▶ **Provided information**:

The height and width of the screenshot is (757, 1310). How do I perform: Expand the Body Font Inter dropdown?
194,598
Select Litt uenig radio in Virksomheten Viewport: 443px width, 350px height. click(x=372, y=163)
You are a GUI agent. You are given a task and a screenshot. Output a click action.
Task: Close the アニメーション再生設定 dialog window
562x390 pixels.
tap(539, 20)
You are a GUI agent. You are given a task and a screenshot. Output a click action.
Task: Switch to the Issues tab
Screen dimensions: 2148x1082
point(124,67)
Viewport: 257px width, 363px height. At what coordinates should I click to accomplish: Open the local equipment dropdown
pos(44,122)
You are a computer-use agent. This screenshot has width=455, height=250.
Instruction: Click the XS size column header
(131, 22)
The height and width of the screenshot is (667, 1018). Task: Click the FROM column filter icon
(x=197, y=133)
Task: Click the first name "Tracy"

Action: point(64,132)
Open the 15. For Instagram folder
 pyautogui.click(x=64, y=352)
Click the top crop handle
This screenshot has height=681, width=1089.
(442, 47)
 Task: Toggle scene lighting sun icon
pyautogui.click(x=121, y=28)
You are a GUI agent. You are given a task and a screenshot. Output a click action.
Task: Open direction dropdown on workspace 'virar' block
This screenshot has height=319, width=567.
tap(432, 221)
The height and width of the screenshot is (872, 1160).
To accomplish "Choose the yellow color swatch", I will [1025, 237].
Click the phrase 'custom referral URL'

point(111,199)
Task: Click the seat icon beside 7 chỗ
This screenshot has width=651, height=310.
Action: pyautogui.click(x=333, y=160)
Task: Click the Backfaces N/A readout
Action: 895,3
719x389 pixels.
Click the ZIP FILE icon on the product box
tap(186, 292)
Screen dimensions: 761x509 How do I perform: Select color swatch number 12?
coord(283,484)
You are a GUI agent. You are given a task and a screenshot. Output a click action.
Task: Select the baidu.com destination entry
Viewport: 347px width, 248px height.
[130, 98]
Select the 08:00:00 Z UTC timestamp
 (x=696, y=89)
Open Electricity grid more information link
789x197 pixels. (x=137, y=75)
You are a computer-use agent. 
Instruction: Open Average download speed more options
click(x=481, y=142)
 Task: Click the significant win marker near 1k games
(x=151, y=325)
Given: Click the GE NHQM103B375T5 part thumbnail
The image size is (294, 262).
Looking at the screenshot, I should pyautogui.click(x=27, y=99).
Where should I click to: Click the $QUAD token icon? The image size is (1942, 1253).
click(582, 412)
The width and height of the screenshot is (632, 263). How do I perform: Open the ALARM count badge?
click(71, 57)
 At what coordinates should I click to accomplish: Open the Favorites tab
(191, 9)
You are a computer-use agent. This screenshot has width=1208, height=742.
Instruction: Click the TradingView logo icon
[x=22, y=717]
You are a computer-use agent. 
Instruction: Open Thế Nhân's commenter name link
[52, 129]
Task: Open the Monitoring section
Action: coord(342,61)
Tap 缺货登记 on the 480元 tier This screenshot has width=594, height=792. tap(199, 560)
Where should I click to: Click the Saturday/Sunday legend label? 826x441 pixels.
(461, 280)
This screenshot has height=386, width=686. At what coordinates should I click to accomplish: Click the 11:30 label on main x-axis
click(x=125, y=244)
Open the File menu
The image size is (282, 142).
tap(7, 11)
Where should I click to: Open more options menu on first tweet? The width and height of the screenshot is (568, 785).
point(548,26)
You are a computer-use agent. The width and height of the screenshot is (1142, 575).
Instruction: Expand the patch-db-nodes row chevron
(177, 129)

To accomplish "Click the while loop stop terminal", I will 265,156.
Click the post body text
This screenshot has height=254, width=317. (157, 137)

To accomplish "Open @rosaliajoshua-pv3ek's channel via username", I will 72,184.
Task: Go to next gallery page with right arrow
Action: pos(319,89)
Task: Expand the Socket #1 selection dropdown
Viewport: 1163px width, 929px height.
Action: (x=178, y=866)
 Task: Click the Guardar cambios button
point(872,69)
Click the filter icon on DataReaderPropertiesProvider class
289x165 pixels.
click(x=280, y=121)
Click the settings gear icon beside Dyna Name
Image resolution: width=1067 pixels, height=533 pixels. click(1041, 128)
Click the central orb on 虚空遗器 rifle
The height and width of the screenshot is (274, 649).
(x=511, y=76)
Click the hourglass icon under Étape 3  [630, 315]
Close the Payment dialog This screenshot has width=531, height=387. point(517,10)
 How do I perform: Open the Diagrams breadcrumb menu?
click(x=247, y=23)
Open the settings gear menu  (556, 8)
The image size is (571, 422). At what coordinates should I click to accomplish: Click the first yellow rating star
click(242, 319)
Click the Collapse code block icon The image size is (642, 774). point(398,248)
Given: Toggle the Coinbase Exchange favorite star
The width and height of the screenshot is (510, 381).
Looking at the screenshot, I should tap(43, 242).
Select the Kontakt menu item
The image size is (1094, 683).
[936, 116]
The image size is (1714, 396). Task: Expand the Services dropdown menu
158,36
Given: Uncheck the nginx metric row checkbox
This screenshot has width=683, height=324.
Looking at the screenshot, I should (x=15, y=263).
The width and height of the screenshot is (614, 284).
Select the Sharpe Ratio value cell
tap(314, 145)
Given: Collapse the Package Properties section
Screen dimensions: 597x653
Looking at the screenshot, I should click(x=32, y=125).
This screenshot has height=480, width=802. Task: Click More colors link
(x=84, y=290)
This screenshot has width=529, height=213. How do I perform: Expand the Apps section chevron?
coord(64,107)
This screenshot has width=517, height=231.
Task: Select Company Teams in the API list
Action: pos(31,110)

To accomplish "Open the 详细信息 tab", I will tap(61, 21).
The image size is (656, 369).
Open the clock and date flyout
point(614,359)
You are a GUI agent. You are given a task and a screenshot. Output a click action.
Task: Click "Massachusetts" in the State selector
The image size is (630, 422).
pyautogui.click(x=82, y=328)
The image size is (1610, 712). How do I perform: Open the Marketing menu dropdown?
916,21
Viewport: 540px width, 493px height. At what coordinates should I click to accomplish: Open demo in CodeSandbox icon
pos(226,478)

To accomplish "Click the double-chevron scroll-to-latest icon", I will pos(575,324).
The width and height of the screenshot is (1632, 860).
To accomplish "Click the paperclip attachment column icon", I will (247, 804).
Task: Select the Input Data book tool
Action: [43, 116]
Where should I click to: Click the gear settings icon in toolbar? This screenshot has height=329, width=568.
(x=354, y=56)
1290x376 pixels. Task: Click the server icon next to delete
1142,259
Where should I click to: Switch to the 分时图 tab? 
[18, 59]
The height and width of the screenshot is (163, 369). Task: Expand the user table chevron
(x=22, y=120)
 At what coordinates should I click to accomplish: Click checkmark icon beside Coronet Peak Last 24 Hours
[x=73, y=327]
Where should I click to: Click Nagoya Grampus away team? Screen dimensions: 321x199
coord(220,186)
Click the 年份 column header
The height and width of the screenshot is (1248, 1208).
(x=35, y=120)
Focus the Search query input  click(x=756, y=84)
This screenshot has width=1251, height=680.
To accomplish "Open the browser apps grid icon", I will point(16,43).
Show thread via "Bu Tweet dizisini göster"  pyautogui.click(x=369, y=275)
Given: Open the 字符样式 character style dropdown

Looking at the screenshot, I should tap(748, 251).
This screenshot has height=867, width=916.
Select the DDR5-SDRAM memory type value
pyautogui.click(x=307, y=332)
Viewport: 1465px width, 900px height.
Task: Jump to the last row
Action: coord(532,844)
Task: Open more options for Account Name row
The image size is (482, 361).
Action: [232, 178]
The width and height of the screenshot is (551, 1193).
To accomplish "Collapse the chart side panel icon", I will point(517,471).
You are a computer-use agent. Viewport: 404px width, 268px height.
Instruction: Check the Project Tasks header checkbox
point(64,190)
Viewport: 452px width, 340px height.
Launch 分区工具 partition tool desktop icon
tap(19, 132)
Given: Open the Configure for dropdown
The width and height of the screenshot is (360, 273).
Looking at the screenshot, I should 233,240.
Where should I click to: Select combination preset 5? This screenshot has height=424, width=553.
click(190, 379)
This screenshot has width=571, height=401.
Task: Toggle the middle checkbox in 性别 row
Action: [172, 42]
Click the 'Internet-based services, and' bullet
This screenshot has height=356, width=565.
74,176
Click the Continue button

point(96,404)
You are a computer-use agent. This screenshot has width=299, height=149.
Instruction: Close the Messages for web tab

▶ **Problem to work on**: Copy the records verbatim, from the line with "Given: Click the" up to and including the line with "point(872,69)".

▶ **Task output**:
Given: Click the GE NHQM103B375T5 part thumbnail
The image size is (294, 262).
Looking at the screenshot, I should pyautogui.click(x=27, y=99).
Where should I click to: Click the $QUAD token icon? The image size is (1942, 1253).
click(582, 412)
The width and height of the screenshot is (632, 263). How do I perform: Open the ALARM count badge?
click(71, 57)
 At what coordinates should I click to accomplish: Open the Favorites tab
(191, 9)
You are a computer-use agent. This screenshot has width=1208, height=742.
Instruction: Click the TradingView logo icon
[x=22, y=717]
You are a computer-use agent. 
Instruction: Open Thế Nhân's commenter name link
[52, 129]
Task: Open the Monitoring section
Action: coord(342,61)
Tap 缺货登记 on the 480元 tier This screenshot has width=594, height=792. tap(199, 560)
Where should I click to: Click the Saturday/Sunday legend label? 826x441 pixels.
(461, 280)
This screenshot has height=386, width=686. At what coordinates should I click to accomplish: Click the 11:30 label on main x-axis
click(x=125, y=244)
Open the File menu
The image size is (282, 142).
tap(7, 11)
Where should I click to: Open more options menu on first tweet? The width and height of the screenshot is (568, 785).
point(548,26)
You are a computer-use agent. The width and height of the screenshot is (1142, 575).
Instruction: Expand the patch-db-nodes row chevron
(177, 129)

To accomplish "Click the while loop stop terminal", I will 265,156.
Click the post body text
This screenshot has height=254, width=317. (157, 137)

To accomplish "Open @rosaliajoshua-pv3ek's channel via username", I will 72,184.
Task: Go to next gallery page with right arrow
Action: pos(319,89)
Task: Expand the Socket #1 selection dropdown
Viewport: 1163px width, 929px height.
Action: (x=178, y=866)
 Task: Click the Guardar cambios button
point(872,69)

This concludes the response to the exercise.